Automatically download tpcds benchmark data to the right place
Which issue does this PR close?
- Closes https://github.com/apache/datafusion/issues/19243
Rationale for this change
I want to be able to run tpcdb benchmarks added by @comphead as part of my benchmark
automation scripts. To do so I need to be able to run bench.sh data tpchds and have
it automatically generate the data if it is not present.
Right now the data generation step is manual.
andrewlamb@Andrews-MacBook-Pro-3:~/Software/datafusion$ ./benchmarks/bench.sh data tpcds
***************************
DataFusion Benchmark Runner and Data Generator
COMMAND: data
BENCHMARK: tpcds
DATA_DIR: /Users/andrewlamb/Software/datafusion/benchmarks/data
CARGO_COMMAND: cargo run --release
PREFER_HASH_JOIN: true
***************************
For TPC-DS data generation, please clone the datafusion-benchmarks repository:
git clone https://github.com/apache/datafusion-benchmarks
And I think it takes some more post processing steps (which is what @mbutrovich hit)
What changes are included in this PR?
- Update the data setup portion to automatically download the contents from github and extract it in the correct location
Are these changes tested?
I tested this manually on my mac laptop by deleting the data directory and running the script again, and deleting the web_*.parquet files to ensure they are re-downloaded correctly.
./benchmarks/bench.sh data tpcds
./benchmarks/bench.sh run tpcds
I also tested on my benchmark machine (linux)
Are there any user-facing changes?
@mbutrovich any chance you can test this via:
./benchmarks/bench.sh data tpcds
./benchmarks/bench.sh run tpcds
?
I also regenerated TPCDS data, and the number of 0 rows queries went down from 36 to 18 https://github.com/apache/datafusion-benchmarks/pull/25
and considering independent nature of generating data and queries I think sometimes queries are out of sync, but also it might be still okay of having 0 rows as the computation still happens.

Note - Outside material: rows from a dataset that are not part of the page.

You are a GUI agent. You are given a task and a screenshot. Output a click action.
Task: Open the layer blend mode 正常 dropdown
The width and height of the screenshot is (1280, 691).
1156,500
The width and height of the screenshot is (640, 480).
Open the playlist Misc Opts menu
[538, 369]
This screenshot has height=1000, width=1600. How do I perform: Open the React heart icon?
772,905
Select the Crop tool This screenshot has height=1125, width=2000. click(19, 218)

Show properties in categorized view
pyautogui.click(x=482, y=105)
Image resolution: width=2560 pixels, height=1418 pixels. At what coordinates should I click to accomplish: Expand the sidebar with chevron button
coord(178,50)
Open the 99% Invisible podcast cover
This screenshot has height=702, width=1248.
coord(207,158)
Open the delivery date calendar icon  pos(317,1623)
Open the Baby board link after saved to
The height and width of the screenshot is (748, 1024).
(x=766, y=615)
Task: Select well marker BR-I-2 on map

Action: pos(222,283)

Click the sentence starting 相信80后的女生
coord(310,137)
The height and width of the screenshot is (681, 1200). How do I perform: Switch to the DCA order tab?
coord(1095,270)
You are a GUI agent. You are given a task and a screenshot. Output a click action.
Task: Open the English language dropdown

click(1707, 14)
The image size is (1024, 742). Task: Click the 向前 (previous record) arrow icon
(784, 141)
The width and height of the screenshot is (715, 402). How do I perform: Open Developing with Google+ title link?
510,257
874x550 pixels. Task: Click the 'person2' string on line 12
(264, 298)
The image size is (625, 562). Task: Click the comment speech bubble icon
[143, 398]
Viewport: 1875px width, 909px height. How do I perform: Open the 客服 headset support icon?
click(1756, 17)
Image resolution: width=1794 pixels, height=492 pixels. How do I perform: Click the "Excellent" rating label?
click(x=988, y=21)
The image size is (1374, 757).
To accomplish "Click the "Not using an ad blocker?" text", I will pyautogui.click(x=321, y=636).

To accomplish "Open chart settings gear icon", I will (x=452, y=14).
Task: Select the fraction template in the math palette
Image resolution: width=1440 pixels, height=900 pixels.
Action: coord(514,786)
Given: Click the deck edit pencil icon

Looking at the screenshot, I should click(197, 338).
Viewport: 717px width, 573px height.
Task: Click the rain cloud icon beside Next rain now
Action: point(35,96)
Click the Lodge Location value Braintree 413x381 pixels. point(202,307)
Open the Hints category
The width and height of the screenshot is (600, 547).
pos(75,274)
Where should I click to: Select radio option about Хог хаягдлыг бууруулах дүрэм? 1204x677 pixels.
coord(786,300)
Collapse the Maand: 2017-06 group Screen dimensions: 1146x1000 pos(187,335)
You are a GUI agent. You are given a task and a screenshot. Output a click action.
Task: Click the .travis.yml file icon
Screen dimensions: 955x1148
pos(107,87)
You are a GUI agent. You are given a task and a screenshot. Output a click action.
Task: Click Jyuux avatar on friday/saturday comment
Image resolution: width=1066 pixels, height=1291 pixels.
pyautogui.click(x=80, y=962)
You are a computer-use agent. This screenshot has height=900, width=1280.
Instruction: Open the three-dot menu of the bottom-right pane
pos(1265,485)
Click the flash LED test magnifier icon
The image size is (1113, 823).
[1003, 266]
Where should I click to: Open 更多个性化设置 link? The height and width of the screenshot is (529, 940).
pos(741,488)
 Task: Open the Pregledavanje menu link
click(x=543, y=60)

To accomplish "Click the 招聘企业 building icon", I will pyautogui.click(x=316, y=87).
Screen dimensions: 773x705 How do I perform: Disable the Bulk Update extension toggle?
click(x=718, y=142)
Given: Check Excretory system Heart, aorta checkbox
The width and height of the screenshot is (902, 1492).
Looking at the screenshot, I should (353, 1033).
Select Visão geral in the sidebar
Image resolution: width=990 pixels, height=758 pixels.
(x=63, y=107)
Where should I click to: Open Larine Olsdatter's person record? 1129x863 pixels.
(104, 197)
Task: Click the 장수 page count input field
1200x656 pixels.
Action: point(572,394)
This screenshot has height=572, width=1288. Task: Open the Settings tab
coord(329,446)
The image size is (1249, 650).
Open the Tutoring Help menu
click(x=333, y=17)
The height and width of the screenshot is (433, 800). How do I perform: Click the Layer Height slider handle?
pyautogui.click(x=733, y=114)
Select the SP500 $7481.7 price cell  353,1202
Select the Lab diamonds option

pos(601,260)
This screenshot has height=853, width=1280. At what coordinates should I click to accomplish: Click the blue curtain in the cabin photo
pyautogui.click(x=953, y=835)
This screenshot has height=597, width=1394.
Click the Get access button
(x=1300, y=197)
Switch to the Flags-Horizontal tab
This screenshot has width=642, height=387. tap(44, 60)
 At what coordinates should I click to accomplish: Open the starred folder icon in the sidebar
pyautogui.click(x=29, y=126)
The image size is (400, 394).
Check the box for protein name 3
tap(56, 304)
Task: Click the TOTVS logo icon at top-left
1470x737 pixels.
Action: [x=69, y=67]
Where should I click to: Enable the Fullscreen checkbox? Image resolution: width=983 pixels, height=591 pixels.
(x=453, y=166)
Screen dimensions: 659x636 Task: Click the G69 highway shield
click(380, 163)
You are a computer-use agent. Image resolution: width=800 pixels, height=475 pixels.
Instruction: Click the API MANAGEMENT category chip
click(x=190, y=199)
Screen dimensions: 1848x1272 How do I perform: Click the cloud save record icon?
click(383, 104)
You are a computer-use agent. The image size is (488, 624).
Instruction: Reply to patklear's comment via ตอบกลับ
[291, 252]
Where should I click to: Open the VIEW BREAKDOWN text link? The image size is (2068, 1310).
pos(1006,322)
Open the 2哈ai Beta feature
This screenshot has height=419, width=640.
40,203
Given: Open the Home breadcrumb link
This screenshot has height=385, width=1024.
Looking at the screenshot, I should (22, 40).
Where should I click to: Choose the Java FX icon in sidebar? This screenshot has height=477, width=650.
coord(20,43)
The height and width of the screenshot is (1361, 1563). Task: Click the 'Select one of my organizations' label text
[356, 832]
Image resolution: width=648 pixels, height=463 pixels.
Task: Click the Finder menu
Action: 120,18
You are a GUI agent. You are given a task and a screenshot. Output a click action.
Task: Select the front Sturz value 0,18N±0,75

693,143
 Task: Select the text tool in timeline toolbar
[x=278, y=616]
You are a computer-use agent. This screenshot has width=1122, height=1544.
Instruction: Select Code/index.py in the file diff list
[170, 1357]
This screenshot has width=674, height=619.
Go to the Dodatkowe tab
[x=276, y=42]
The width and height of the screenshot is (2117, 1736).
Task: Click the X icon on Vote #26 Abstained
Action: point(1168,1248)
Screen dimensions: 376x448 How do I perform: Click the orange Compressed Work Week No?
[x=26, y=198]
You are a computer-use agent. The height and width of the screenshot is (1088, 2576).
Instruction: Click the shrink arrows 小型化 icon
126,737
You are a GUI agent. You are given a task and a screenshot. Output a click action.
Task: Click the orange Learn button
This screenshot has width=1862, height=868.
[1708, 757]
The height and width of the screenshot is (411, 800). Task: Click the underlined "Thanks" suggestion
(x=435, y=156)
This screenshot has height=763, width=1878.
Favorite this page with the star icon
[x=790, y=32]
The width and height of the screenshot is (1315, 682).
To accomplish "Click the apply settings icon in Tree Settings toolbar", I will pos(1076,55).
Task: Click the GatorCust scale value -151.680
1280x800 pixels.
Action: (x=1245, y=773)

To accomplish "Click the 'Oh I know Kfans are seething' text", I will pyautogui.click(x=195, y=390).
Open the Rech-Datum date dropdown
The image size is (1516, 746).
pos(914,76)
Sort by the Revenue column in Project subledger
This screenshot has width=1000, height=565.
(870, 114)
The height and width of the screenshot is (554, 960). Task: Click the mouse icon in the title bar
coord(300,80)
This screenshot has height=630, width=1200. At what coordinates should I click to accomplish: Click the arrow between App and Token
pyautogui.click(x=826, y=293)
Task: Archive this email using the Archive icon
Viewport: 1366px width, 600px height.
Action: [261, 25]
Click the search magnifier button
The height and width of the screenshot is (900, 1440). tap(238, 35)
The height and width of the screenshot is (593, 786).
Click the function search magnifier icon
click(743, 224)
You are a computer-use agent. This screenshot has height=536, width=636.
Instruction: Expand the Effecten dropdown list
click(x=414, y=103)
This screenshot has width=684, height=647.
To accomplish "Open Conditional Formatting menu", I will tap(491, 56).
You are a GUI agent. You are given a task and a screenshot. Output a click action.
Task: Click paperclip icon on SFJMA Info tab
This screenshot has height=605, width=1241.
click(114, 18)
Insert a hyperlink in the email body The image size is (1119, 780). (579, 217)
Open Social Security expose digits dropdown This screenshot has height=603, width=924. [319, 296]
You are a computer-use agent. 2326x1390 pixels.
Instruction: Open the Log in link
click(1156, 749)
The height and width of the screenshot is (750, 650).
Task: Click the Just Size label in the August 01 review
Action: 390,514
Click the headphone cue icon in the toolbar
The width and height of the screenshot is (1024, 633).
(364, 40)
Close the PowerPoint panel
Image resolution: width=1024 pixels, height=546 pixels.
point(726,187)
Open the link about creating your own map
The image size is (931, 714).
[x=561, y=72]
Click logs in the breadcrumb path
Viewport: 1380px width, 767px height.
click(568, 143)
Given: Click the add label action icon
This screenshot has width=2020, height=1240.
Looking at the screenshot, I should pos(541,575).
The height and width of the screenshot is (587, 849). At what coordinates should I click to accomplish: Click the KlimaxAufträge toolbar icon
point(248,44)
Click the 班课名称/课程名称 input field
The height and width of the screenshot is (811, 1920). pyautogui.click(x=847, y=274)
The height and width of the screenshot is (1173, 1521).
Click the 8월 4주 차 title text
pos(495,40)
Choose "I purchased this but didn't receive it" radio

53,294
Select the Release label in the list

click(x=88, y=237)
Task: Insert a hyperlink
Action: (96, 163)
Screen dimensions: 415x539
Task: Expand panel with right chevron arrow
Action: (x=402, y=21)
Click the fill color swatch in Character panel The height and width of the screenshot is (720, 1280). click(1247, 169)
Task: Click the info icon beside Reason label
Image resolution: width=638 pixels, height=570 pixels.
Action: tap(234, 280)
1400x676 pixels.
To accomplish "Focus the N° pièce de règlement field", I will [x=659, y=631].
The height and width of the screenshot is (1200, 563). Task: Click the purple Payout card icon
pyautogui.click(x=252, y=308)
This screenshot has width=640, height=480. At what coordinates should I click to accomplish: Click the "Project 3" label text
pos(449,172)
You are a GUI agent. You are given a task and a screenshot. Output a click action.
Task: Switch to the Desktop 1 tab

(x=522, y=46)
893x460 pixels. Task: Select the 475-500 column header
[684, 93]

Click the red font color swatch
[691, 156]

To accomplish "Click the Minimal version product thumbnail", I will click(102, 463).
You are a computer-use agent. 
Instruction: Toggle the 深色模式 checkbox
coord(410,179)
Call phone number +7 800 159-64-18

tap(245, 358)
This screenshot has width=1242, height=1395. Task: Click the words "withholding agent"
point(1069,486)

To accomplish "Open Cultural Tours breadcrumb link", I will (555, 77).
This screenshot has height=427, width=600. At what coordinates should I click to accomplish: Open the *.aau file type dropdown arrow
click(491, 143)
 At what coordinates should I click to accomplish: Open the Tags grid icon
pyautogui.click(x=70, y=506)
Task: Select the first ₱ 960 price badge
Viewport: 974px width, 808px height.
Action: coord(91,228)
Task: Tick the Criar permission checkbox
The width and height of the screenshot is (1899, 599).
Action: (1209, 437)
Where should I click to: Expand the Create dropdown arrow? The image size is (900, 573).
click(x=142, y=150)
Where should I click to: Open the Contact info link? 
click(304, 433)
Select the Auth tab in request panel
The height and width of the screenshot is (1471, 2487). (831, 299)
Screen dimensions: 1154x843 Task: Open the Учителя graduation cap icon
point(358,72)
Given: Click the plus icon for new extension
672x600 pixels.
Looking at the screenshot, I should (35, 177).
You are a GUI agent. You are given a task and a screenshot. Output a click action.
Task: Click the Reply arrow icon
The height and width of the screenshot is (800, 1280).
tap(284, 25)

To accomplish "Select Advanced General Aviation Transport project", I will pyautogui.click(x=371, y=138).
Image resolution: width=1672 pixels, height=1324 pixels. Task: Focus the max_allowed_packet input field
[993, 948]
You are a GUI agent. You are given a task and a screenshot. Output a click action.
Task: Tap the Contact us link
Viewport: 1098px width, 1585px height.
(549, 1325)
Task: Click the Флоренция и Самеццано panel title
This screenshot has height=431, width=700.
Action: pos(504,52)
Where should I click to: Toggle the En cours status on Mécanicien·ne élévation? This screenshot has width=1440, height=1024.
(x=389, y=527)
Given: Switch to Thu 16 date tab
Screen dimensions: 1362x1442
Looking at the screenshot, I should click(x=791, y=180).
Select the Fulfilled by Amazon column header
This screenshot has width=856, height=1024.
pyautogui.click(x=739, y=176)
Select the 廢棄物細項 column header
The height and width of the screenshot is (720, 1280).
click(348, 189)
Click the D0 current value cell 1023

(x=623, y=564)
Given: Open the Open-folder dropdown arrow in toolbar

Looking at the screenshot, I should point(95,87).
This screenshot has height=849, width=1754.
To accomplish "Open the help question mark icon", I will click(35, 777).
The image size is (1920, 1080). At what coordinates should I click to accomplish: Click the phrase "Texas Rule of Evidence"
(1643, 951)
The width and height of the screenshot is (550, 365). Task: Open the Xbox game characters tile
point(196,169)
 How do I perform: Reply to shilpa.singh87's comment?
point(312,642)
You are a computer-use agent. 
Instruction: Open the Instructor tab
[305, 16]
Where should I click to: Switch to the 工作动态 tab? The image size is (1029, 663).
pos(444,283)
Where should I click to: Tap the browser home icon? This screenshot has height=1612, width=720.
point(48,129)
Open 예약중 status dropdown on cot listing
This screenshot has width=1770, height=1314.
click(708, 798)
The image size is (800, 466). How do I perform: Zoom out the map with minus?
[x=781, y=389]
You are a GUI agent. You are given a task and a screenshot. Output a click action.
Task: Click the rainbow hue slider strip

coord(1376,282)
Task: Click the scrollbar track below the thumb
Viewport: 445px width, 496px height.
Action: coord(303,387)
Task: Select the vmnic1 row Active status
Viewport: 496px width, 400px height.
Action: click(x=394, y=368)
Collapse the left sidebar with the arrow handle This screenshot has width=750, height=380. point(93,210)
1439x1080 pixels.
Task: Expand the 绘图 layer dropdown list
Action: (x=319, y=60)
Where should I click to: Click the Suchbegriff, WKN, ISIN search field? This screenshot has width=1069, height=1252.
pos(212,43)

Anyway Im planning to modify DF TPCDS queries a little bit to see if I can tweak filters which exploited during query generation and make it return non-zero data
Thanks @alamb I think it should work.
I didn't do automatic cloning for benchmarks because:
- the user prob have its own set of data
- depending the location where user starts the benchmarking it can be a false positive on download and user will end up with multiple clones of benchmarks on his local machine.
Yeah, this is definitely a real potential issue. One thing we could do is document how to link to an existing checkout
something like this maybe:
mkdir -p data
ln -s -f $EXISITING_CHECKOUT/data/tpcds/sf1 data/tpcds_sf`
🤔
Thanks @martin-g and @alamb we can probably hardcode path, in most cases people cloned the benchmarks repo inside DF repo, so we can keep this path hardcoded having ${SCRIPTS_DIR} as anchor, if this path is empty we can fallback to DATA_DIR and if this fails again then throw an error, I'll try to play with it today
Thank you for the reviews @comphead and @martin-g
Thanks @martin-g